It’s not that no one writes documentation. Corbet continued, “There are plenty of developers who write documentation, don’t get me wrong; some of them work quite hard at it. But that is usually not what their employers are paying them to do.”

This has been the case for quite some time. A few years earlier, Corbet had pointed out that “Nobody wants to pay for documentation” and “there is nobody whose job it is to write documentation for the kernel.” This lack of dedicated resources results in poor-quality documentation.

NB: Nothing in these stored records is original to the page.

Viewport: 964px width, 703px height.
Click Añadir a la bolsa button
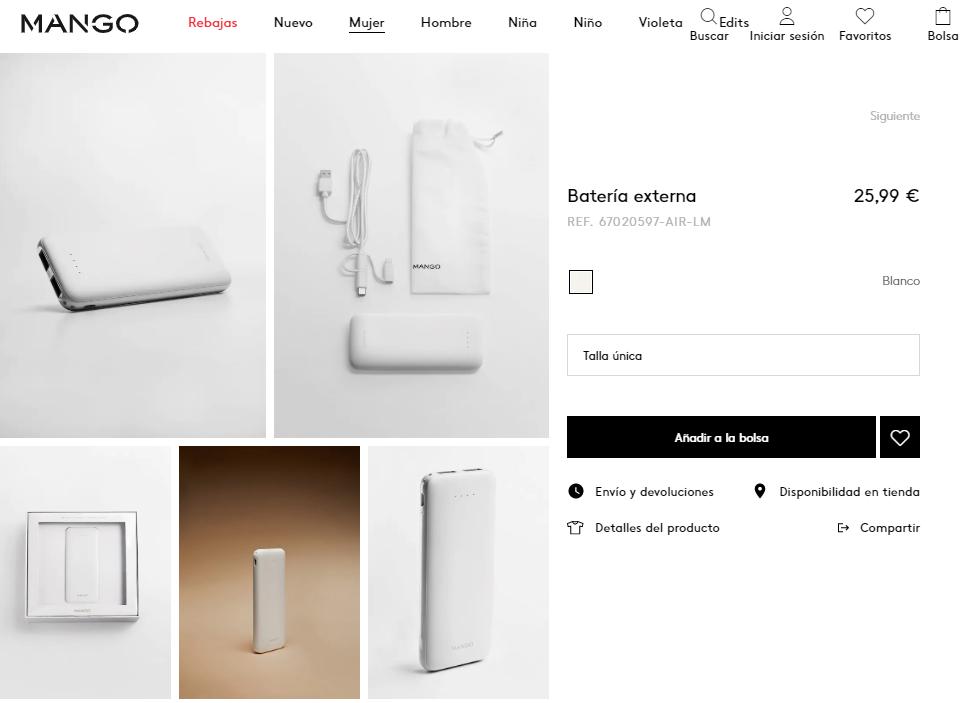point(721,438)
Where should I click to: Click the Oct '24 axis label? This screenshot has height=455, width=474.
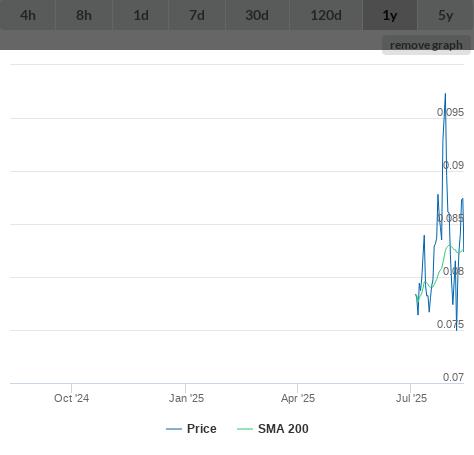coord(71,398)
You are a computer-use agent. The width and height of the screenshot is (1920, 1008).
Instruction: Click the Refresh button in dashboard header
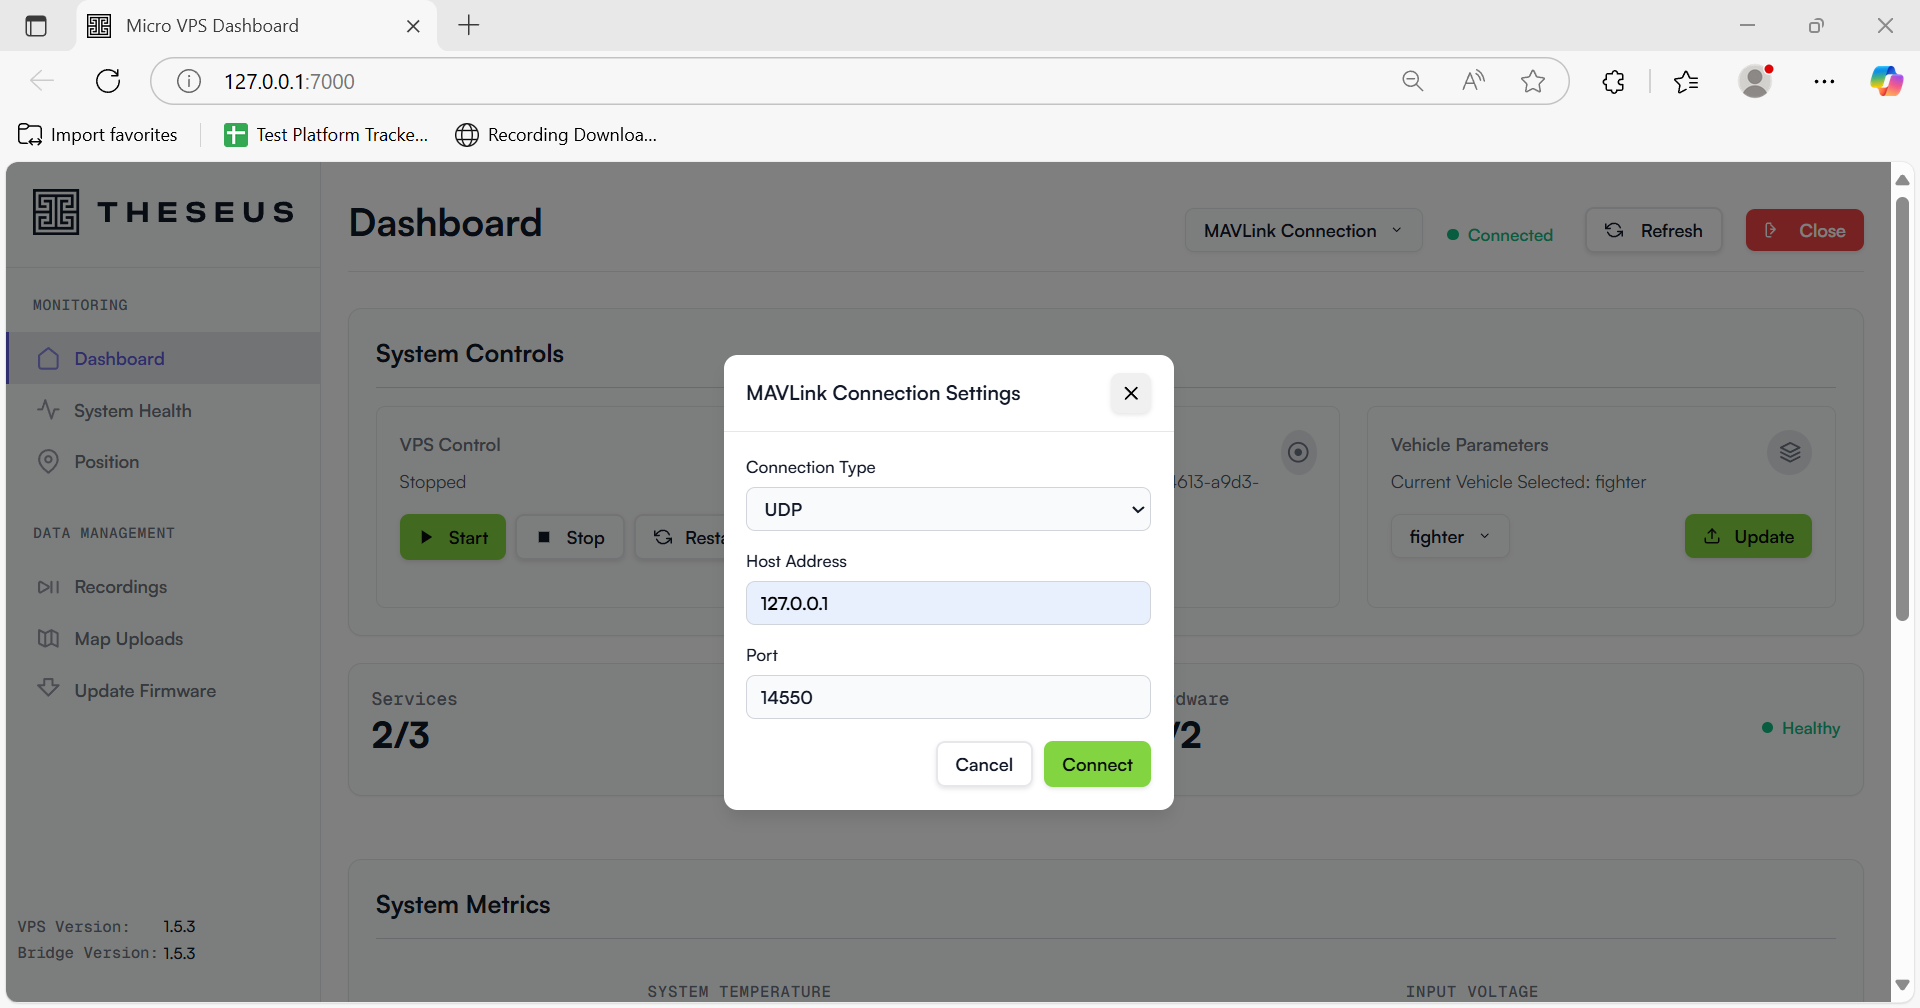1653,231
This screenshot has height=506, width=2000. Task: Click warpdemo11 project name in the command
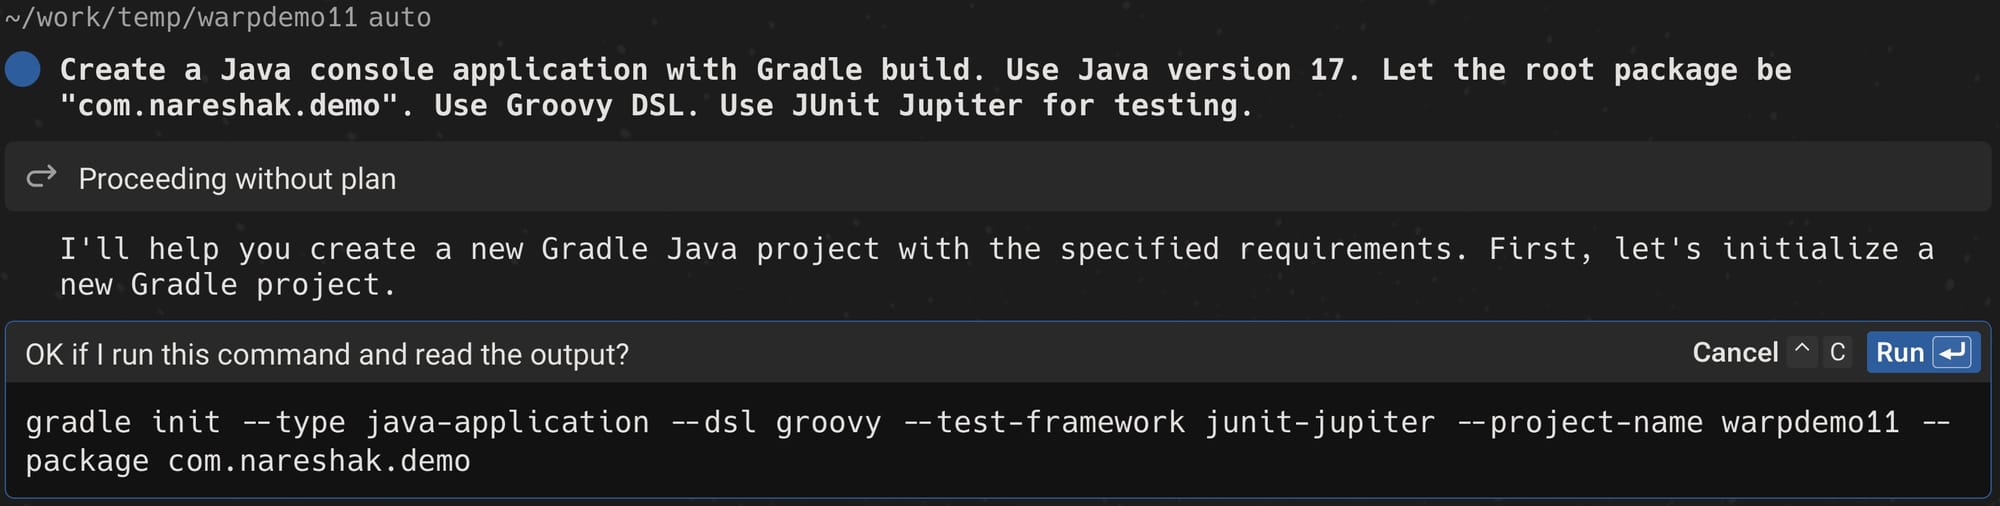(1810, 422)
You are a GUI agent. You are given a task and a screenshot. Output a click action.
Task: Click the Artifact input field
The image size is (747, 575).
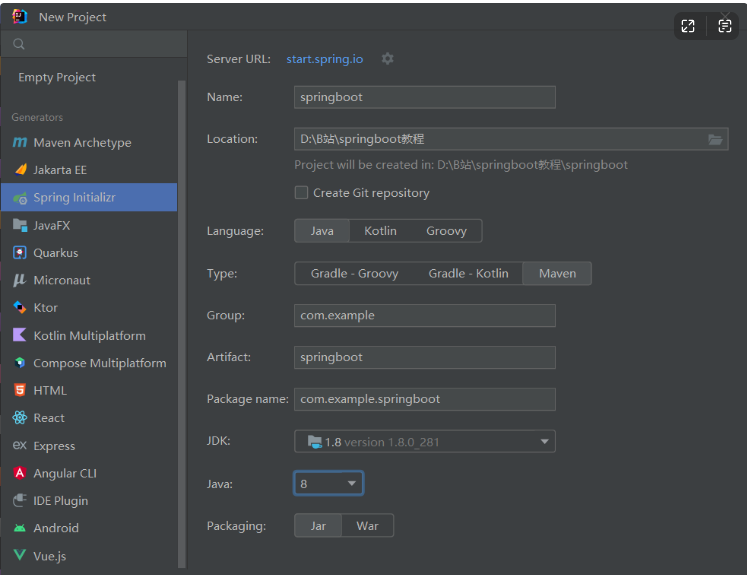tap(424, 357)
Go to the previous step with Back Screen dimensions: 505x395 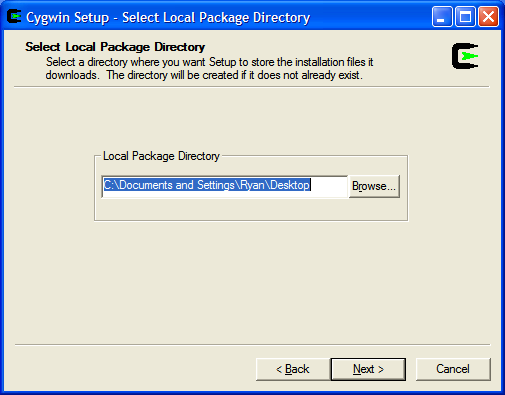(x=293, y=369)
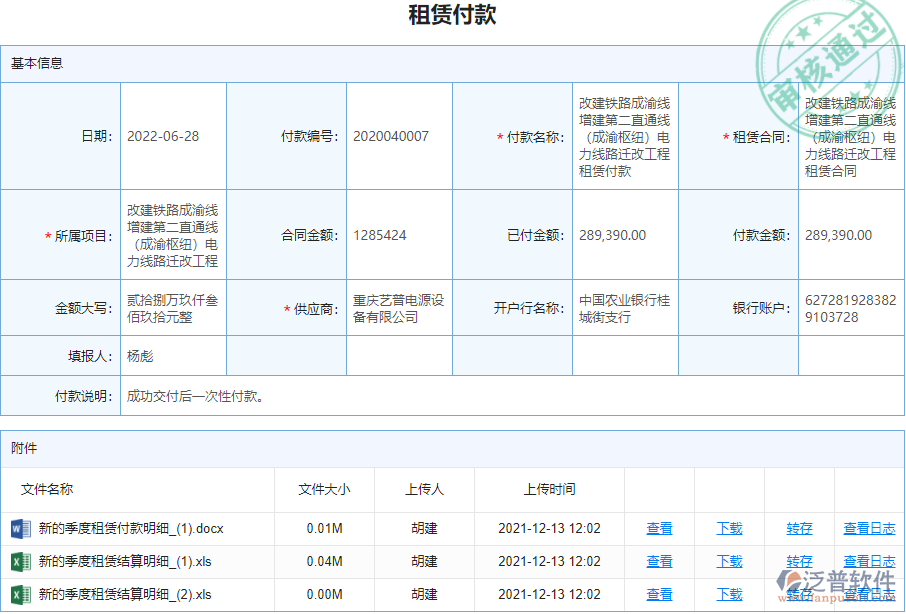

That’s a problem. That’s a real problem.

In particular, Linux kernel documentation is, well, ugly. At the 2022 Linux Plumbers meeting, Corbett remarked: 

When I first came in to maintain kernel documentation, everything was just kind of thrown into the main top-level directory. A previous maintainer described it pretty well as ‘wherever a previous random passerby had dropped it.’ So we improved it, but we’re still in a situation that reminds me a lot of my daughter’s bedroom, where things have just been thrown wherever. It’s not good luck if you want to find something.

It’s gotten better since then, but it’s still not, shall we say, newcomer-friendly. 

It doesn’t help any that kernel documentation consists of “thousands of individual documents” written in isolation rather than a coherent body of documentation. While efforts have been made to organize documents into books for specific readers, the overall documentation still lacks a unified structure.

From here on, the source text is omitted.